Teks yang diberikan:
########################################
Penulis: bepe, 25 December 2011
Indonesia Vs Uruguay: Jum'at 8 Oktober 2010, Stadion Utama Gelora Bung Karno..
Salah satu hari yang cukup spesial dalam karir sepakbola saya. Saya
katakan spesial karena pada hari itu saya mendapat kesempatan untuk
bermain dengan tim sekelas Uruguay, yang 3 bulan yang lalu baru saja
berhasil menjadi peringkat ke 3 Piala Dunia 2010. Lebih spesial lagi
karena mereka datang dengan kekuatan penuh sama seperti ketika bermain
di piala dunia 2010, hanya seorang Diego Forlan yang menghilang dari
squad ketika itu..
Akan selalu menjadi hal yang sangat menyenangkan serta membanggakan
ketika kita dapat bermain dengan pemain-pemain level wahid di dunia.
Karena dalam pertandingan-pertandingan seperti itu, kita dapat banyak
belajar mengenai cara bermain, tak-tik serta strategi yang baik dan
benar dalam sepakbola modern. Mengingat permainan sepakbola modern
sendiri sudah berkembang dengan sedemikian pesatnya..
Seperti yang kita semua tahu, pertandingan itu sendiri berakhir
dengan skor 1:7 untuk kemenangan Uruguay. Ketika itu publik mencaci maki
permainan tim nasional yang mereka anggap sangat memalukan, masyarakat
lupa jika tim yang kita hadapi saat itu adalah peringkat 3 Piala Dunia,
tim yang kekuatannya tentu tidak sembarangan. Hal Itu terbukti setelah 7
bulan kemudian, Uruguay mampu menjadi yang terbaik di gelaran Copa
America, menyisihkan Chile, Paraguay bahkan Argentina juga Brazil..
Selama bertahun-tahun bermain untuk tim nasional, saya sangat
bersyukur karena banyak mendapat kesempatan untuk bermain dengan tim-tim
hebat dari mancanegara, begitu juga dengan pemain-pemain kelas dunia.
Akan tetapi sejujurnya pertandingan melawan Uruguay tersebut adalah
salah satu yang paling berkesan bagi saya. Mengapa..?? karena terselip
sebuah cerita bermakna di sebaliknya. Sebuah cerita yang mungkin sangat
sederhana akan tetapi sarat akan makna. Sebuah cerita yang tidak dapat
saya pungkiri mampu menyentuh sisi emosional saya sebagai pemain
sepakbola, terlebih lagi sebagai pemain tim nasional Indonesia..
########################################
Data yang diberikan:

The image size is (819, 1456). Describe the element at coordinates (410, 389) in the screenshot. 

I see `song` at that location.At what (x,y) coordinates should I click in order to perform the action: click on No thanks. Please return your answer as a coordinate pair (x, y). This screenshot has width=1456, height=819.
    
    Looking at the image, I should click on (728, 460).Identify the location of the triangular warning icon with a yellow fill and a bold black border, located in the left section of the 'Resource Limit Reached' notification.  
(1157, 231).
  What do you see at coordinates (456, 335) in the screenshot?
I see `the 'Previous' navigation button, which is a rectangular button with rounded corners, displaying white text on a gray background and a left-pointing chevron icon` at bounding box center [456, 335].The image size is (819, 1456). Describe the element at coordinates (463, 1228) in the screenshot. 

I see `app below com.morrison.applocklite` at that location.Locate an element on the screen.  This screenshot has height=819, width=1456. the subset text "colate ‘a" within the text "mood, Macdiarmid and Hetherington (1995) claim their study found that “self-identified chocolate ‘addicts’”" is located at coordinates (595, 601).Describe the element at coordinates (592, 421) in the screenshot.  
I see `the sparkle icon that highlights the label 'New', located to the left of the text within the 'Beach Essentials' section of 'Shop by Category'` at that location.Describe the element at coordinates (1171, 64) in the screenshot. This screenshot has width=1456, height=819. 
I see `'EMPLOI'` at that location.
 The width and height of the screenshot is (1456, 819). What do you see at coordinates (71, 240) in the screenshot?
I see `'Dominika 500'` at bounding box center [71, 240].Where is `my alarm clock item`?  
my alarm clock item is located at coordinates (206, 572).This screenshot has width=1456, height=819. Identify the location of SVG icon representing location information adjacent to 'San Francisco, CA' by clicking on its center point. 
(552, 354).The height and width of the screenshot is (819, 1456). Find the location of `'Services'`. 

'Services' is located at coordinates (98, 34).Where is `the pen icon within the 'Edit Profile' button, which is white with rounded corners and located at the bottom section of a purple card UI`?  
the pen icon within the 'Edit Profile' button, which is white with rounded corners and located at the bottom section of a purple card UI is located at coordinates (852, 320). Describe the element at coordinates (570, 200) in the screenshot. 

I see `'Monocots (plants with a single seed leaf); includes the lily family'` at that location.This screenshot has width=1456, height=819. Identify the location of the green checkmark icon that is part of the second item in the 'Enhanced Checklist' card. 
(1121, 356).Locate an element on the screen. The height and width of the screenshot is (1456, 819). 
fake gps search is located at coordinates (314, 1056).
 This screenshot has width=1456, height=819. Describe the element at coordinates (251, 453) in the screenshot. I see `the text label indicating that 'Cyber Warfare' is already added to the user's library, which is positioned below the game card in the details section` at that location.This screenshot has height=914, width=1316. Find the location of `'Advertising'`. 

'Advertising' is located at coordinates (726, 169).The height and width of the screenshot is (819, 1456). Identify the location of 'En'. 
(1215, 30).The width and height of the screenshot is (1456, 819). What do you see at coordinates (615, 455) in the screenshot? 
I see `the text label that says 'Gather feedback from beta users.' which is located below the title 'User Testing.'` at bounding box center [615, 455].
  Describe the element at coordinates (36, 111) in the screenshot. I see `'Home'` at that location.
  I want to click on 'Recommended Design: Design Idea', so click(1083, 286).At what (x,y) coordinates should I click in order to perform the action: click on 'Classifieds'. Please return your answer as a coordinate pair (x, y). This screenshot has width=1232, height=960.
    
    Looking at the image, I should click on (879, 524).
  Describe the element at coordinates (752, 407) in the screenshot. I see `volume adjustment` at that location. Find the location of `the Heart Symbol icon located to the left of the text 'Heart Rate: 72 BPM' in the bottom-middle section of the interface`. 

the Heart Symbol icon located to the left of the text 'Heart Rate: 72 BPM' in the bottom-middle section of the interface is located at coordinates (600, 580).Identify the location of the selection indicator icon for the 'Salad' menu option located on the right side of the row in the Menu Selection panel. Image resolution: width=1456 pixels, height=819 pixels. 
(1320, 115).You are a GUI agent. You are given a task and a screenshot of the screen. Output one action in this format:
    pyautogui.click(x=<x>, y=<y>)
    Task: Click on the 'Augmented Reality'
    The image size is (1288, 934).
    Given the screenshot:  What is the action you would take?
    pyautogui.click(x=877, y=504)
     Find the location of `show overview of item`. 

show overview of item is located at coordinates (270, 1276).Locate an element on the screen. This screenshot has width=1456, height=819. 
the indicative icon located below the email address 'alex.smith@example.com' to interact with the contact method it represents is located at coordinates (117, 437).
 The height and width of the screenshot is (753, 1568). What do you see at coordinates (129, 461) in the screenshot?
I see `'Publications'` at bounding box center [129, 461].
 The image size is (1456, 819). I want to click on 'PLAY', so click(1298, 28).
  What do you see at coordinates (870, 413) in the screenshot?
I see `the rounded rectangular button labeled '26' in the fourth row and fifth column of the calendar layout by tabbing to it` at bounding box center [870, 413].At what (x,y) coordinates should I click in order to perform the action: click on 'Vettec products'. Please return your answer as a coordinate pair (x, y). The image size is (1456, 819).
########################################
Tugas yang dikerjakan:
A – Ringkas tulisan tentang laga Indonesia melawan Uruguay dalam dua kalimat.
B – Sunting tulisan tentang laga Indonesia melawan Uruguay dengan menuliskan kembali bagian dari "Selama bertahun-tahun bermain" hingga dan termasuk "pemain-pemain kelas dunia.", dan ganti "mancanegara" dengan "luar negeri".

Hasil latihan:
A – Penulis menganggap laga melawan Uruguay pada 8 Oktober 2010 di Stadion Utama Gelora Bung Karno istimewa karena Uruguay, peringkat ketiga Piala Dunia 2010, datang dengan kekuatan penuh. Laga itu berakhir 1:7 untuk Uruguay dan publik mencaci tim nasional tanpa mengingat kekuatan lawan, yang terbukti saat Uruguay menjadi yang terbaik di Copa America tujuh bulan kemudian, sementara bagi penulis pertandingan itu termasuk yang paling berkesan karena ada cerita sederhana namun bermakna di baliknya.

B –
Selama bertahun-tahun bermain untuk tim nasional, saya sangat
bersyukur karena banyak mendapat kesempatan untuk bermain dengan tim-tim
hebat dari luar negeri, begitu juga dengan pemain-pemain kelas dunia.